There has also been a lot of anger, not at the film but assuming that the content was real; there was a lot of anger and frustration towards the Tarsus Club. So it has been a fascinating sociological experiment (laughs) - which was an unintended outcome.
- Away from The Conspiracy you have been working on Forsaken so how is that shoot going? A great cast has been assembled for that.
That was a lot of fun. We wrapped just before the start of the Toronto International Film Festival. That went really well creatively. It was also a dream to be able to work alongside Donald Sutherland, Brian Cox and Kiefer Sutherland; it really was exciting.
- Throughout your career, we have seen you move between TV, film and shorts so how do you find that the three mediums compare? How much do you enjoy moving between them?

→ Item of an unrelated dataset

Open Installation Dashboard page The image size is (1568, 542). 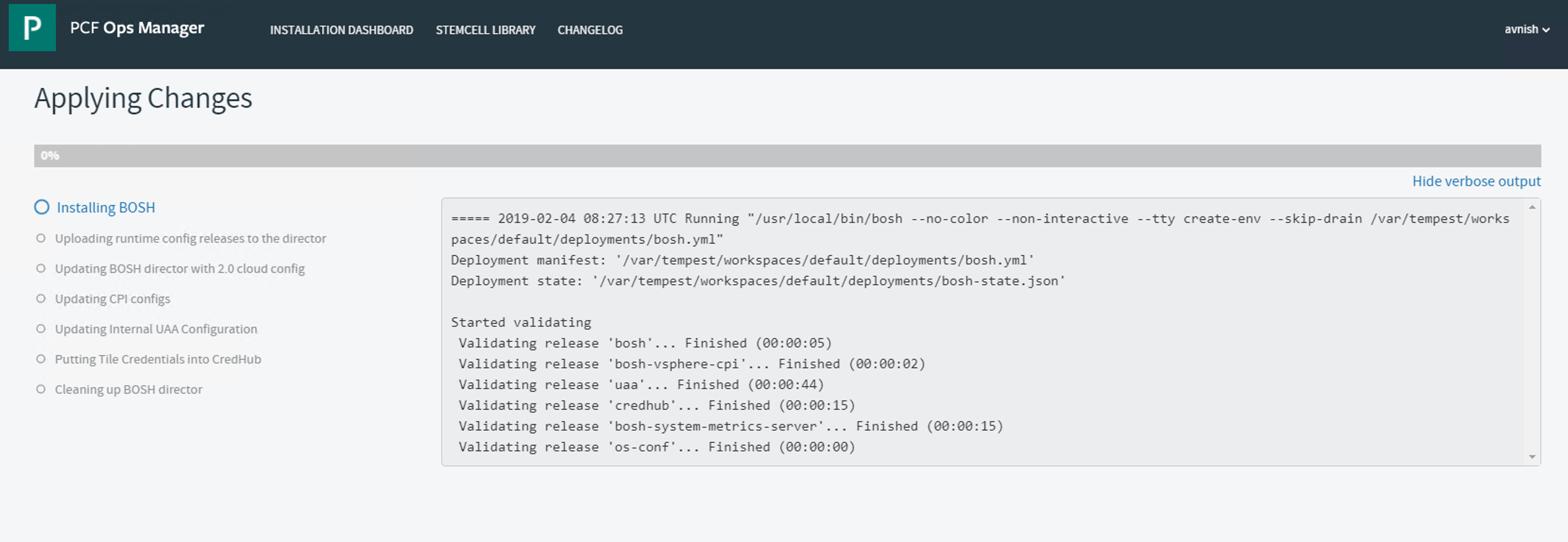click(341, 30)
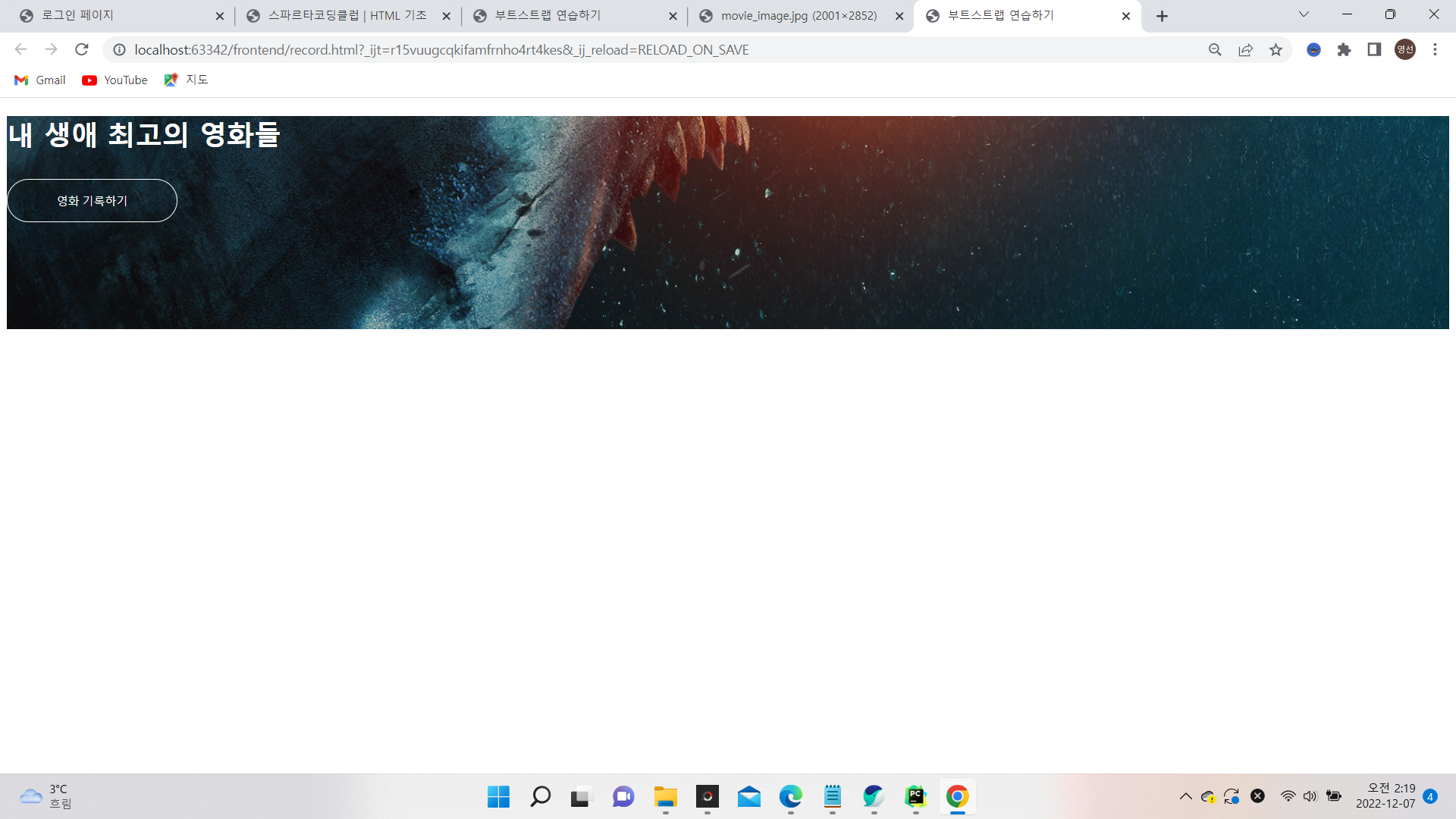Open the Gmail bookmark

pos(40,80)
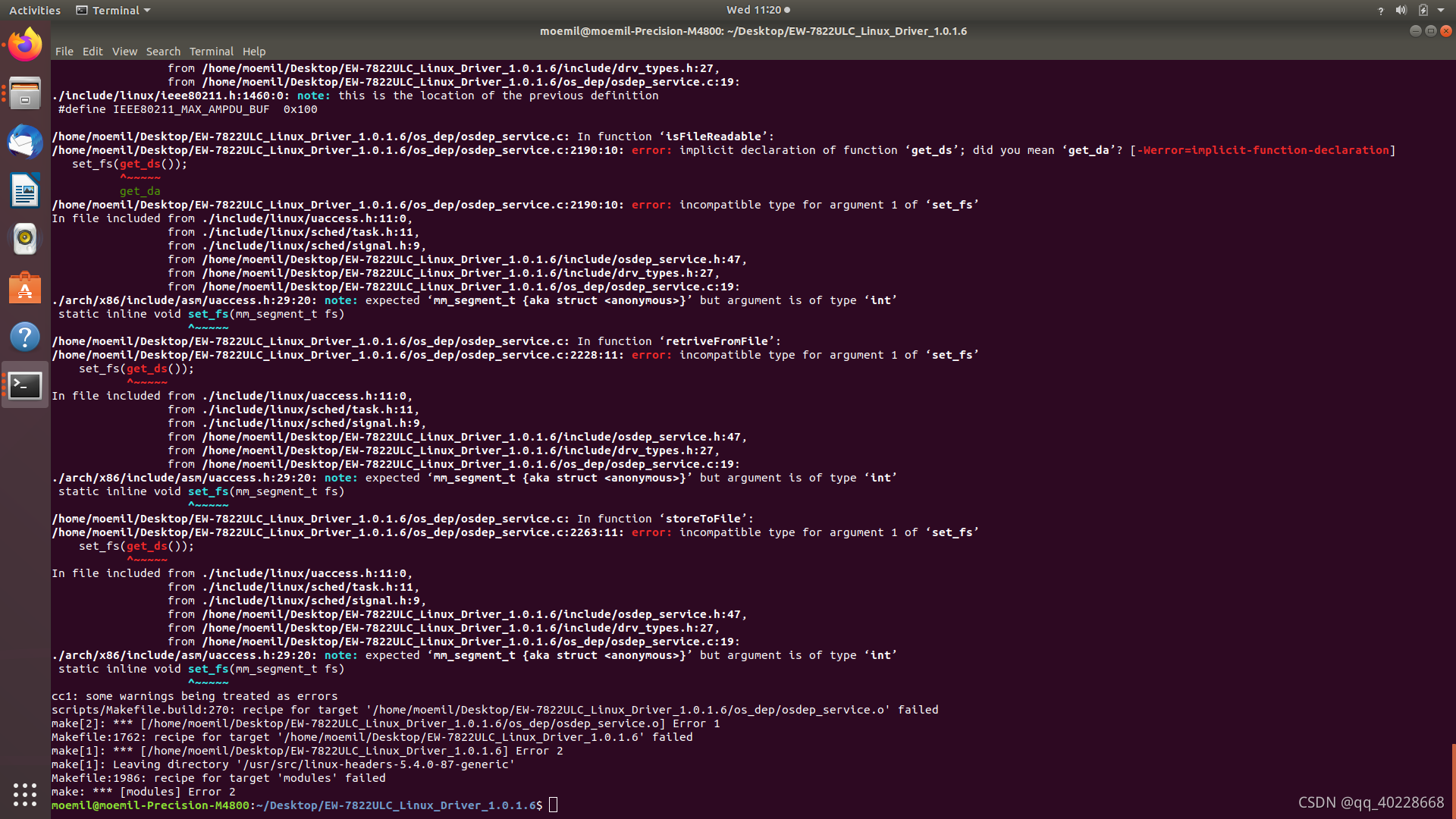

For me, I am really interested in people and human beings; almost more so than any of the mediums - including novels. I just like talking to strangers and assuming roles. So as long as I am interested in the character it is quite effortless.
Obvious there is an economic driver these days (laughs), but if I really like the character, them I am happy to assume the project.
- We have talked about you serving as executive producer on The Conspiracy so how much is being behind the camera something that interests you? Directing or writing perhaps?
As a creative producer, I don’t do any of the financing, but I love developing projects and then building the teams. I didn’t think that I ever wanted to direct, but The Conspiracy really brought me to a level that made me feel confident and curious enough to start to look in to that. So I have had some producers send me novels to help adapt and then direct.
- Finally, what is next for you going through the rest of this year and into 2014?
I am taking my first middle class immigrant trip to Los Angeles; I am doing that in a couple of weeks to meet with agents and mangers to see if I can find some collaborators down there.
I am shooting a film called Relative Happiness on the East Coast of Canada, and that is a very idiosyncratic rom-com from that area of Canada.
The Conspiracy is released 11th October.